Just say dough
The call to battle was loud and clear. The weapons and ammunition, deeply underwhelming. In finally sketching his response to the opioid crisis, President Trump decried the epic size of a scourge that last year alone killed nearly 50,000 Americans, three-quarters of all drug overdoses. That’s real “American carnage.”
And grandly promised “to do everything in our power to address this national shame and this human tragedy.”
Trump’s actual action plan falls far short of that rhetorical standard, and of the far more comprehensive approach encouraged by the preliminary report of his own opioid commission, headed by Chris Christie and released in July.
On the positive side, Trump will lift a ban on allowing treatment facilities with more than 16 beds to qualify for Medicaid reimbursements.
He says the government will force one “truly evil” painkiller off the market. And announced a potentially promising public-private partnership to develop non-addictive painkillers.
Finally, Trump promised that in his trip to China next month, he will implore President Xi Jinping to upend fentanyl production and crack down on trafficking into the United States.
All good. And all too weak to make a deep dent in a gargantuan problem. Ninety-two million Americans took a prescription opioid in 2015; 11.5 million misused prescription opioids.
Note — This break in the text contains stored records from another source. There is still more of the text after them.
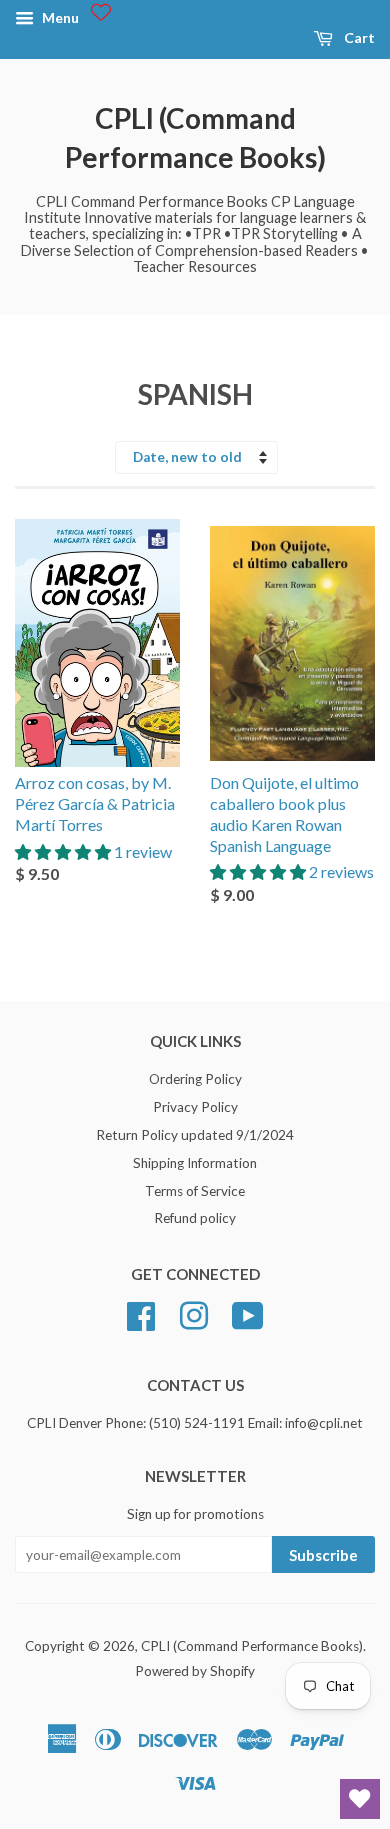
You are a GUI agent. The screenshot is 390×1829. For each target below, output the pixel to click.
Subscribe (323, 1555)
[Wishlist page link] (101, 12)
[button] (64, 851)
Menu (59, 17)
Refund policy (195, 1218)
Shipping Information (195, 1163)
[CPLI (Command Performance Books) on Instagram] (194, 1314)
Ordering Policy (195, 1079)
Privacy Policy (195, 1107)
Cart (358, 37)
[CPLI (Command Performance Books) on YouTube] (248, 1314)
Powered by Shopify (195, 1671)
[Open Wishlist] (360, 1799)
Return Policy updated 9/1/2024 (195, 1135)
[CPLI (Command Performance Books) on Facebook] (141, 1314)
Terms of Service (195, 1191)
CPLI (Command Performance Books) (195, 137)
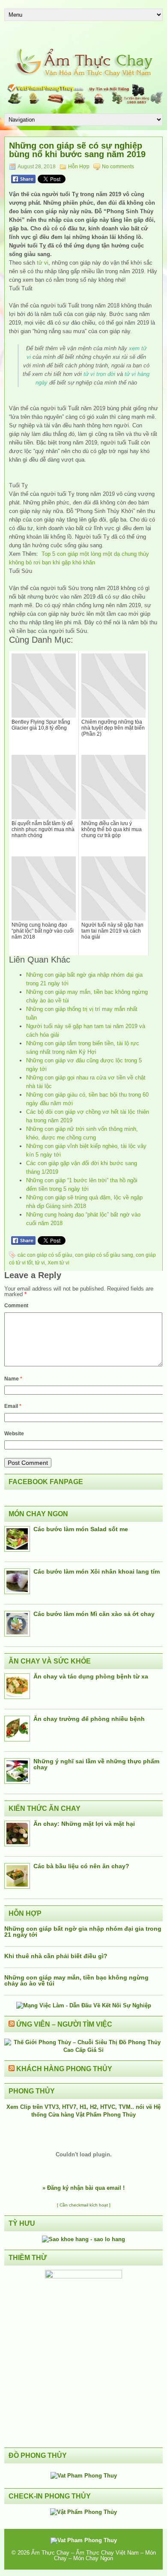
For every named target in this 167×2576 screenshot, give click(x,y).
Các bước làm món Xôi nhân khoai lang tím (96, 1571)
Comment (16, 1306)
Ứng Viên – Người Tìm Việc (64, 2024)
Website (14, 1434)
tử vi (42, 262)
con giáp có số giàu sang (104, 1255)
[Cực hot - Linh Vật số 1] (83, 2239)
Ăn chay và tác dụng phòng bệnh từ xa (90, 1676)
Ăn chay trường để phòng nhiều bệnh (89, 1718)
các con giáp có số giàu (45, 1255)
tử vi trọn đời (99, 374)
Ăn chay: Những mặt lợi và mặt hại (84, 1823)
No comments (118, 167)
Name (13, 1379)
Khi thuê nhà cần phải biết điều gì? (55, 1956)
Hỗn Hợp (78, 167)
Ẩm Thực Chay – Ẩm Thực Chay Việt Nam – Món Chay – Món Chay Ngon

Most critically, ignoring the central recommendation of his own commission, Trump refused to declare a national emergency, which means no new funding to provide deliver desperately needed treatment. Zero.
Worse, he wants huge cuts to the National Institute of Health, which is supposed to be running point against the opioid crisis — and the GOP budget calls for a trillion-dollar cut to vital Medicaid.
Too often, Trump spoke of powerful narcotics to which people typically get hooked starting with a doctor’s prescription as though they’re just like recreational drugs, with users who can be dissuaded using what he called a “massive” Reaganstyle “Just Say No” ad campaign.
If that continues to be the President’s diagnosis, he’ll never arrive at the right prescription.